When Jerry arrived that morning, I was standing in the garage, doing my best to manually cut up a pair of 10 foot long 2x10s (or 5.1×25.4s for those of you on the metric system). I needed 20 one foot pieces of wood to serve as braces for the rink. It was a long, slow process, and the fact that the wood was partially frozen made it all the harder. I was on piece number two when Jerry showed up, considerately stifling a laugh.

He grabbed his power saw, plugged it in and stepped up to the workbench. Zip, zip, zip; all the cutting was done in about 15 minutes. It would have been finished even faster if he had not accidentally sliced through the power cord along the way (hey, even Moses drops a stone tablet now and then).

The point is, the right tool can make any job faster and easier.

Which is why I am continually amazed by the number of companies that are still “manually” sending out their monthly E-Newsletters. What I mean is that instead of signing on with any one of the dozens of email marketing vendors out there offering reliable, secure, easy to use and unbelievably inexpensive services, they are using some kind of jerry-rigged (no pun intended; my neighbor’s name really is Jerry), home made system for maintaining lists, tracking response rates and publishing newsletters.

There are many arguments in favor of outsourcing this function, and as far as I’m concerned, it’s one of the least debatable aspects of what constitutes effective E-Newsletter marketing. With that in mind, I offer you four reasons for handing the logistics off to somebody else:

1. Time Savings. Once you get set up with an email marketing vendor, you’ll be relieved of most of the grunt work inherent in managing an E-Newsletter publishing machine. Readers add or take themselves off your list; welcome letters are sent automatically upon sign up; newsletters are delivered at predetermined times. All without you doing a thing, or frankly, even being in the office.

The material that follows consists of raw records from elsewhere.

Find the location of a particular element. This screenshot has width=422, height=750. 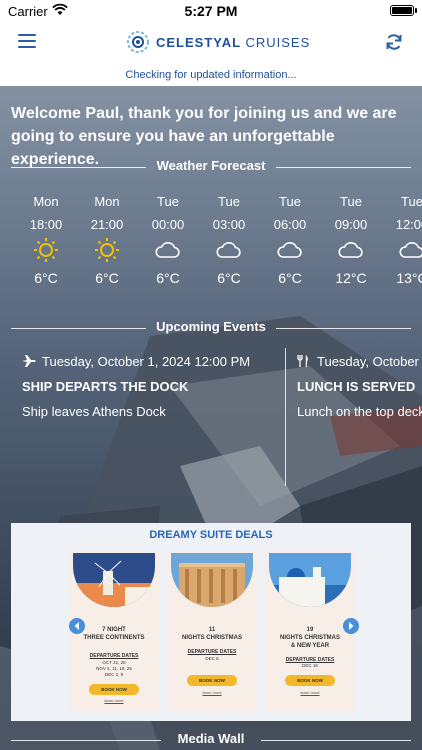

brand-logo: CELESTYAL CRUISES is located at coordinates (218, 42).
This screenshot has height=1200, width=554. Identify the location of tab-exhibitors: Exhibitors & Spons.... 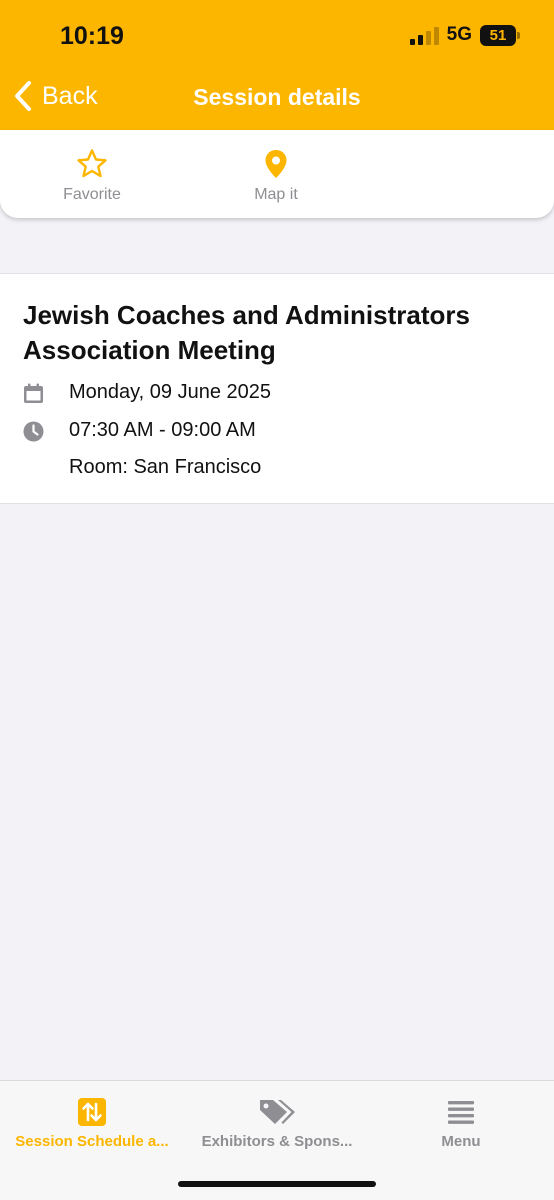
(277, 1124).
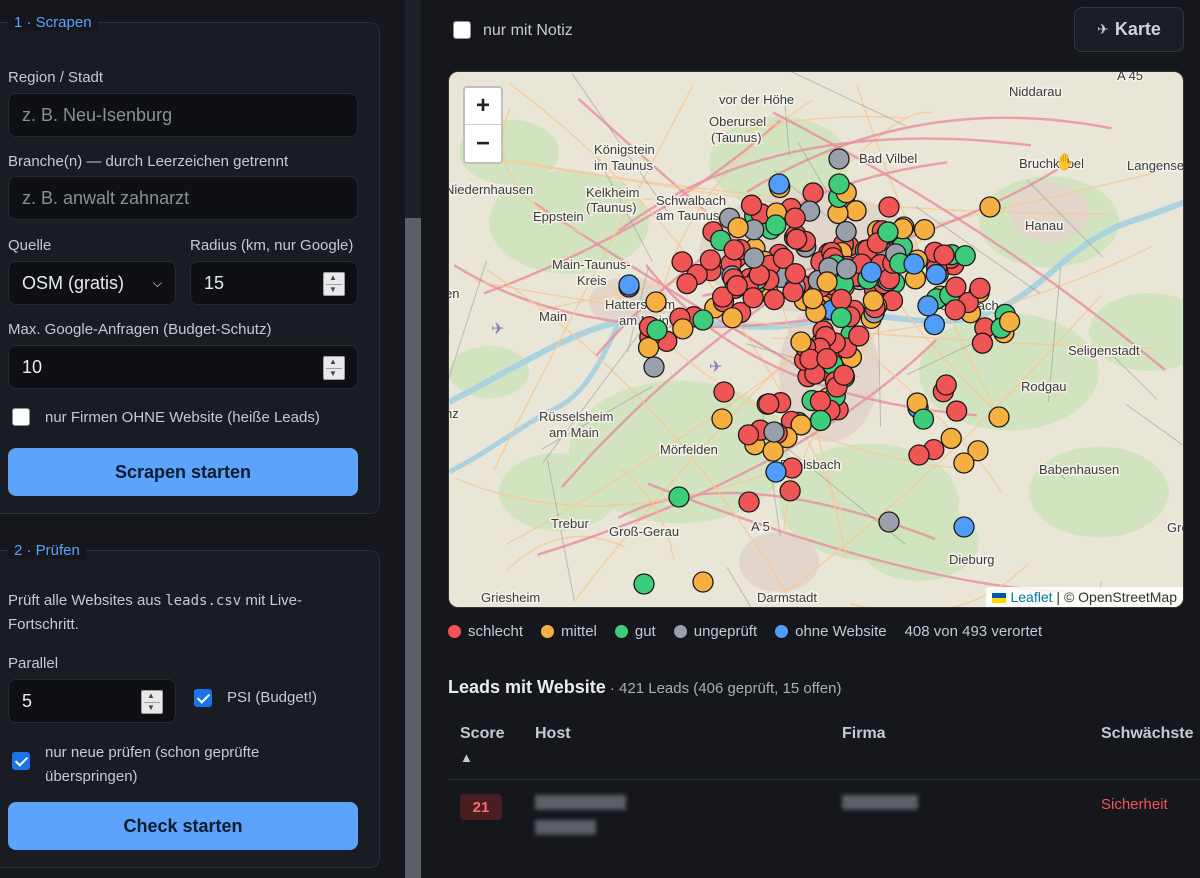  What do you see at coordinates (864, 734) in the screenshot?
I see `col-firma: Firma` at bounding box center [864, 734].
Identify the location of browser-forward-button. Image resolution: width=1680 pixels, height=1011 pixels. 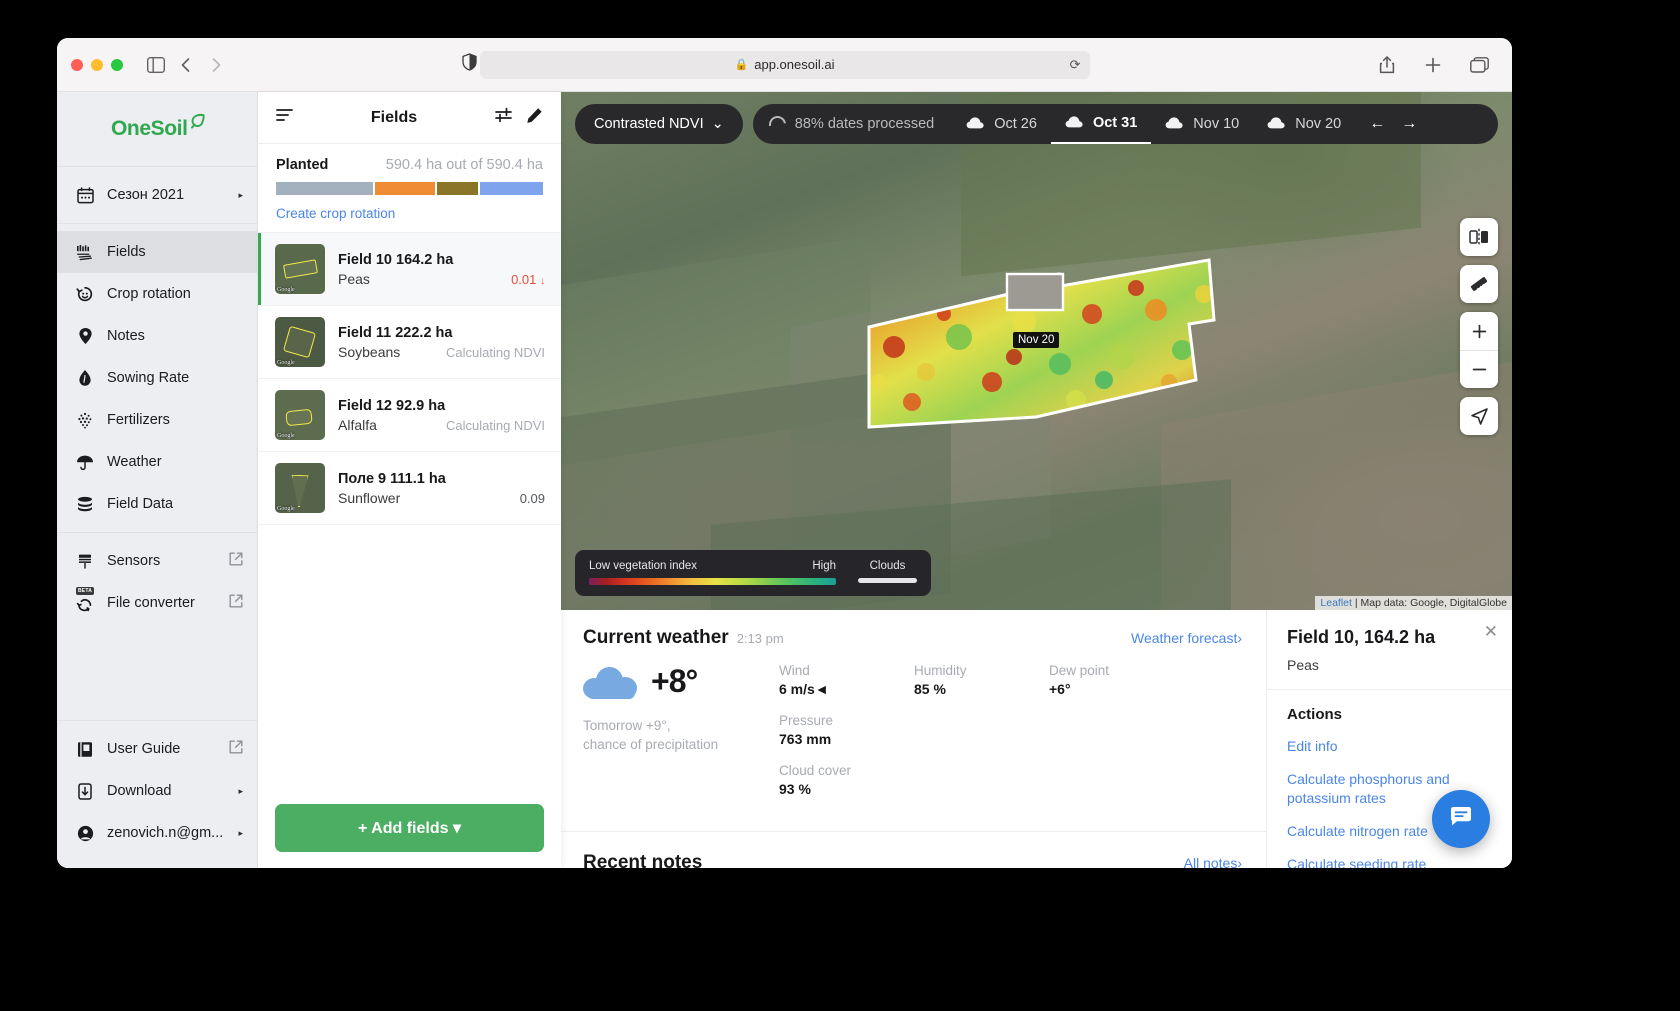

2. Tracking. Most home grown systems provide no tracking data. That means you don’t know such critical things as how many emails were opened; which links were clicked on; or how many emails were forwarded on to others, much less which readers did what. When you sign up with a quality vendor, they give you all this stuff as part of the package.

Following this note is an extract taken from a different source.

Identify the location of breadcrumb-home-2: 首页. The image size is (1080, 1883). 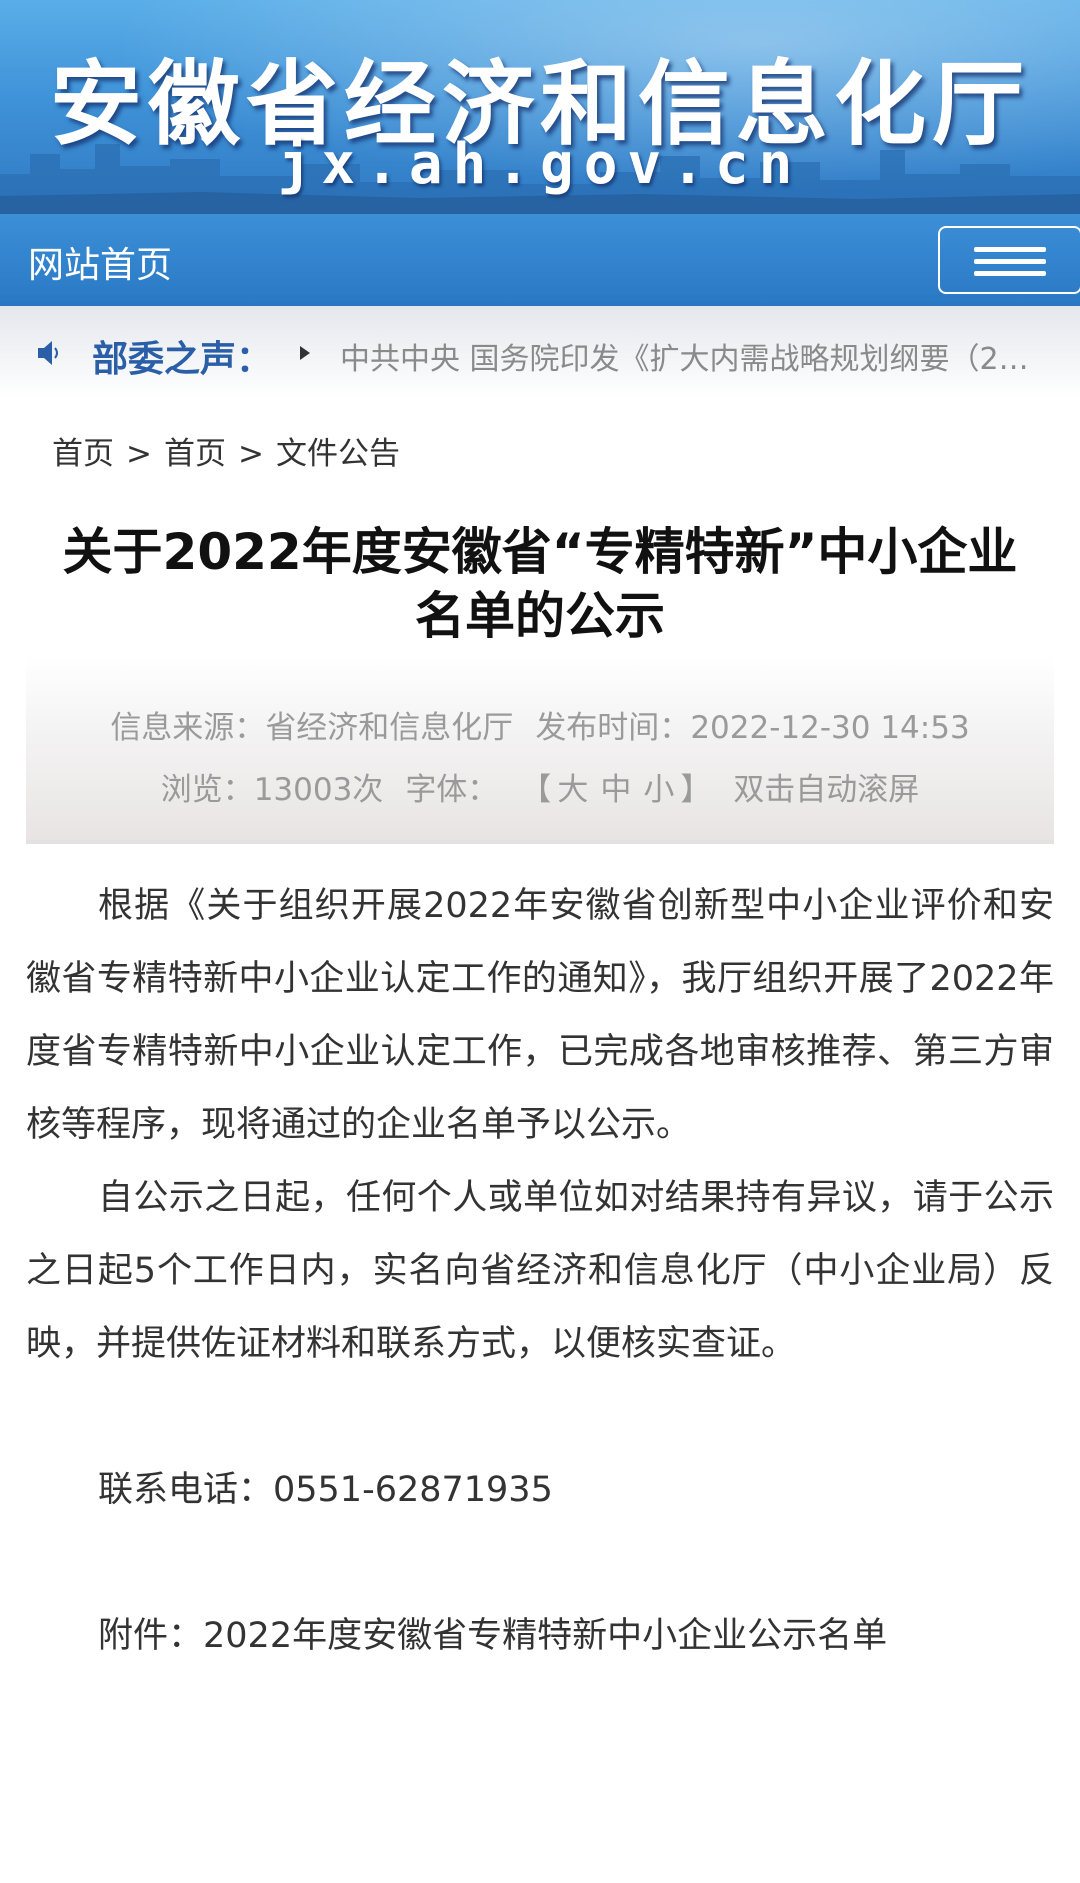
(195, 454).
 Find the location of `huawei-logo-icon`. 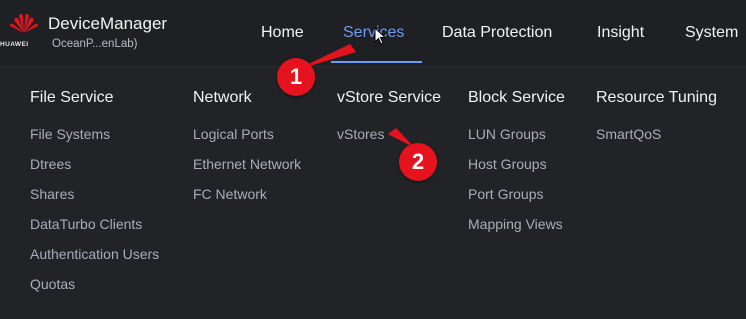

huawei-logo-icon is located at coordinates (24, 23).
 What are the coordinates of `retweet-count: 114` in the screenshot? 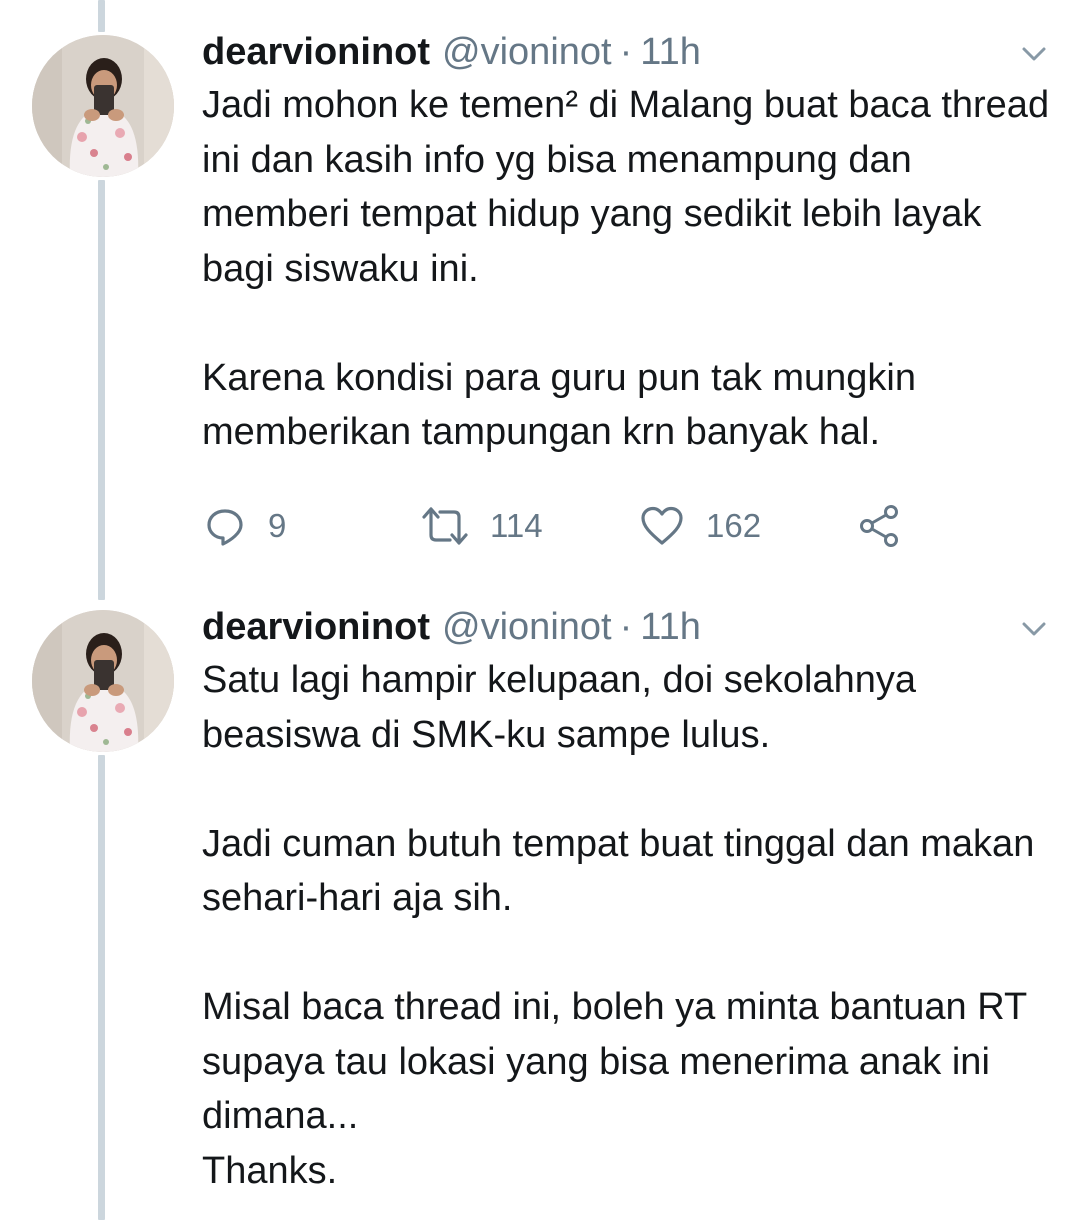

3. Deliverability. As you well know, it’s getting harder and harder for legitimate emails (i.e. yours and mine) to get through to their intended recipients. Much of this is the result of Internet Service Providers (e.g. AOL, Earthlink, etc.) and corporate IT departments making determinations regarding who is a “good guy” and who is a “bad guy.” Good guy emails get in; bad guy emails don’t.

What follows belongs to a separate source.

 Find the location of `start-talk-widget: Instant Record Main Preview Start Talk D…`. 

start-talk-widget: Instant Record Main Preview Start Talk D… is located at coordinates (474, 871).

It’s somewhat arbitrary, and anything but scientific, but if AOL for example, decides tomorrow that you’re a spammer and blocks all your emails, good luck convincing them otherwise. As they used to say in those early 70’s anti-drug commercials about traveling abroad, “If you get busted over there, you’re in for the hassle of your life.”

When you sign up with a vendor on the other hand, they have people working full time who do nothing but maintain relationships with these large organizations. If there’s a problem with deliverability, they’ll be on it before you even know about it, leaving you completely out of this nightmare.

4. Cost. Sure, you say, but how much does all this wonderful stuff cost? Good question. How does $10 per thousand names per month grab you? It varies by vendor, but that’s the ballpark. That means that if your list has 2500 names on it, it will set you back a whopping $25 a month. Slightly less than the cost of one ice skating lesson at Rockefeller Center.

When it comes to E-Newsletters, it’s the words, not the delivery system that your readers care about. Focus your energy on writing useful, interesting, authentic content for the audience you’ve pinpointed, and leave the logistics to the people who do it for a living. And the best news of all? There’s no power cord to worry about.